The Orthodox Church is thus a family of self-governing
Churches. It is held together, not by a centralized organization, not by a
single prelate wielding absolute power over the whole body, but by the double
bond of unity in the faith and communion in the sacraments. Each Church, while
independent, is in full agreement with the rest on all matters of doctrine, and
between them all there is full sacramental communion. (Certain divisions exist
among the Russian Orthodox, but the situation here is altogether exceptional
and, one hopes, temporary in character). There is in Orthodoxy no one with an
equivalent position to the Pope in the Roman Catholic Church. The Patriarch of
Constantinople is known as the "Ecumenical" (or universal) Patriarch,
and since the schism between east and west he has enjoyed a position of special
honor among all the Orthodox communities; but he does not have the right to
interfere in the internal affairs of other Churches. His place resembles that of
the Archbishop of Canterbury in the worldwide Anglican communion.
This decentralized system of independent local Churches
has the advantage of being highly flexible, and is easily adapted to changing
conditions. Local Churches can be created, suppressed, and then restored again,
with very little disturbance to the life of the Church as a whole. Many of these
local Churches are also national Churches, for during the past in Orthodox
countries Church and State have usually been closely linked. But while an
independent State often possesses its own autocephalous Church, ecclesiastical
divisions do not necessarily coincide with State boundaries. Georgia, for
instance, lies within the U.S.S.R., but is not part of the Russian Church, while
the territories of the four ancient Patriarchates fall politically in several
different countries. The Orthodox Church is a federation of local, but not in
every case national, Churches. It does not have as its basis the
political principle of the State Church.
Among the various Churches there is, as can be seen, an
enormous variation in size, with Russia at one extreme and Sinai at the other.
The different Churches also vary in age, some dating back to Apostolic times,
while others are less than a generation old. The Church of Czechoslovakia, for
example, only became autocephalous in 1951.
Such are the Churches which make up the Orthodox
communion as it is today.
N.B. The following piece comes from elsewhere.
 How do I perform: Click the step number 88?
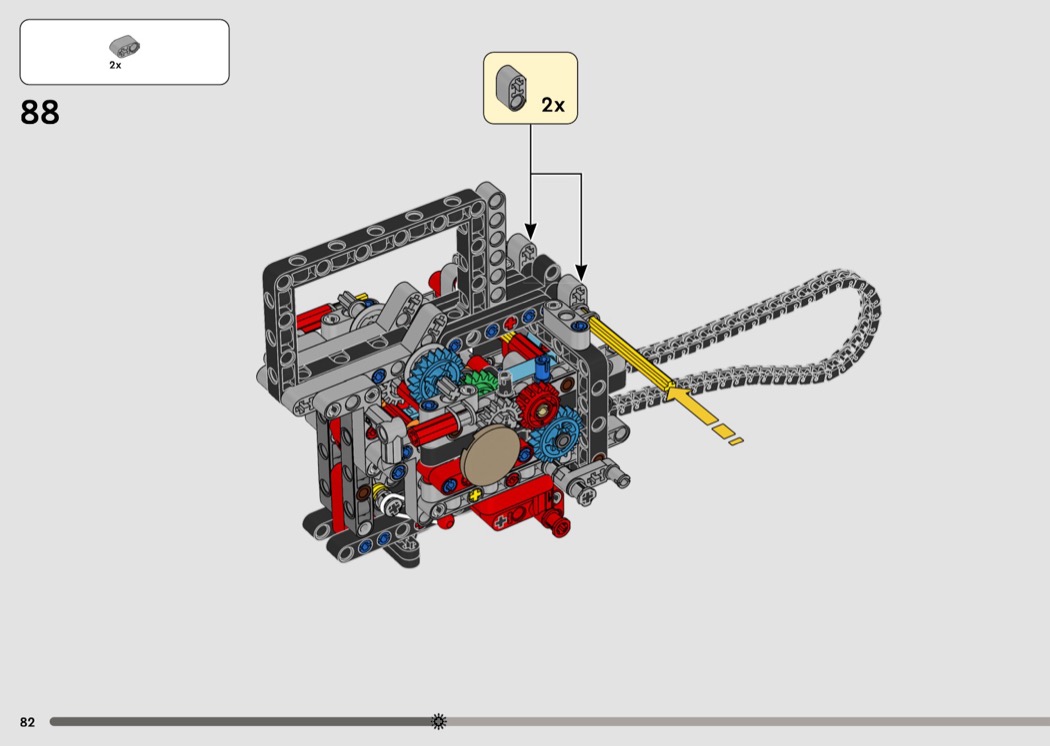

They are known collectively by various titles.
Sometimes they are called the Greek or Greco-Russian Church; but
this is incorrect, since there are many millions of Orthodox who are neither
Greek nor Russian. Orthodox themselves often call their Church the Eastern
Orthodox Church, the Orthodox Catholic Church, the Orthodox
Catholic Church of the East, or the like. These titles must not be
misunderstood, for while Orthodoxy considers itself to be the true Catholic
Church, it is not part of the Roman Catholic Church; and although
Orthodoxy calls itself eastern, it is not something limited to eastern people.
Another name often employed is the Holy Orthodox Church. Perhaps it is
least misleading and most convenient to use the shortest title: the Orthodox
Church.
Orthodoxy claims to be universal — not something exotic
and oriental, but simple Christianity. Because of human failings and the
accidents of history, the Orthodox Church has been largely restricted in the
past to certain geographical areas. Yet to the Orthodox themselves their Church
is something more than a group of local bodies. The word "Orthodoxy"
has the double meaning of "right belief" and "right glory"
(or "right worship"). The Orthodox, therefore, make what may seem at
first a surprising claim: they regard their Church as the Church which guards
and teaches the true belief about God and which glorifies Him with right
worship, that is, as nothing less than the Church of Christ on earth. How this
claim is understood, and what the Orthodox think of other Christians who do not
belong to their Church, it is part of the aim of this book to explain.